## Task statement
Arrange the data starting with the line that contains "Screen dimensions: 1512x788" and going on through the line that contains "1512x806 pixels. (x=1339, y=121)" as a two-column CSV with columns named instruction and answer, one row per pair. Put each field in quotation marks, with any line breaks inside it changed to spaces.

A run of records:
▶
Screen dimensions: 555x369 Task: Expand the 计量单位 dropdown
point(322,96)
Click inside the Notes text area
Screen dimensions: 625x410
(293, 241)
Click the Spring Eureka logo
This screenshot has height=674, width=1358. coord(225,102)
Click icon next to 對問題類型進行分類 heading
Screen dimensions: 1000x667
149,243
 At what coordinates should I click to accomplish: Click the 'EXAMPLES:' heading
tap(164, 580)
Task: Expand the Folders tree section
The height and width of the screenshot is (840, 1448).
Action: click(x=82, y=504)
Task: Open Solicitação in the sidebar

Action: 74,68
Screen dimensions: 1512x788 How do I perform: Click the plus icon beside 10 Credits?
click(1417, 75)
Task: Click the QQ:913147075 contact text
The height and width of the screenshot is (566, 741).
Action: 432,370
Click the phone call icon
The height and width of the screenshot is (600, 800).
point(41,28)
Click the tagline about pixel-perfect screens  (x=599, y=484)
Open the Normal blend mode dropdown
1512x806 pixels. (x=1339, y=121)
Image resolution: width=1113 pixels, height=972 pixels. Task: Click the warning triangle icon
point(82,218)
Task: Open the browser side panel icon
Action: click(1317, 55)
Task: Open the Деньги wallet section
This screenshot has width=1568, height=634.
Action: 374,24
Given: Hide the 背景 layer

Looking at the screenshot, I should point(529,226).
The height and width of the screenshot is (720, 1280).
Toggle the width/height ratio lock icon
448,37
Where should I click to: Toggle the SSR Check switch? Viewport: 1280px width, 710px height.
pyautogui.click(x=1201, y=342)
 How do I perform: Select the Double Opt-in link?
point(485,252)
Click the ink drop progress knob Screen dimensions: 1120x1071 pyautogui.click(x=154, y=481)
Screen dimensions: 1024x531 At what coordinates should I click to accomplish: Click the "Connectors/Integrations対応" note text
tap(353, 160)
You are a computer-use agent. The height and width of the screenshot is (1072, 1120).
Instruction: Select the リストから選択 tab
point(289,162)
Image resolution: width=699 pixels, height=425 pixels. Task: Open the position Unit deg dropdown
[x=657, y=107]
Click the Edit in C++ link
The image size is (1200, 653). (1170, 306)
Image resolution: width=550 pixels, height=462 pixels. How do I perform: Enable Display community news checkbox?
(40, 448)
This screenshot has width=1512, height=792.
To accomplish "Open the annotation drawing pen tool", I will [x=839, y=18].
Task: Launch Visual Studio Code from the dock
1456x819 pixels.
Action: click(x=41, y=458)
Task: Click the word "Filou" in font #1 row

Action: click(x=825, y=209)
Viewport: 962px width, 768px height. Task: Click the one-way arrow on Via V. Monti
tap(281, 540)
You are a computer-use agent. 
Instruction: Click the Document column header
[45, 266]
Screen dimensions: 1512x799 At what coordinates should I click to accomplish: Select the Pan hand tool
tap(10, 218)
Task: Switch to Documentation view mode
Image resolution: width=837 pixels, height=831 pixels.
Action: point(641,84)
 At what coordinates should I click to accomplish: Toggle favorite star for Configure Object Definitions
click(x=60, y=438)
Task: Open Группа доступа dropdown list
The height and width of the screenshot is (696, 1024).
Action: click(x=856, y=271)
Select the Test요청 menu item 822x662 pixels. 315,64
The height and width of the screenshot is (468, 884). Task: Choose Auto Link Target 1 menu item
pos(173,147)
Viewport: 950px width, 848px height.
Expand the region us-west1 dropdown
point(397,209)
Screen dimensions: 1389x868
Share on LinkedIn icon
◀
## Task output
instruction,answer
"Screen dimensions: 1512x788 How do I perform: Click the plus icon beside 10 Credits?","click(1417, 75)"
"Task: Click the QQ:913147075 contact text The height and width of the screenshot is (566, 741).","Action: 432,370"
"Click the phone call icon The height and width of the screenshot is (600, 800).","point(41,28)"
"Click the tagline about pixel-perfect screens","(x=599, y=484)"
"Open the Normal blend mode dropdown","1512x806 pixels. (x=1339, y=121)"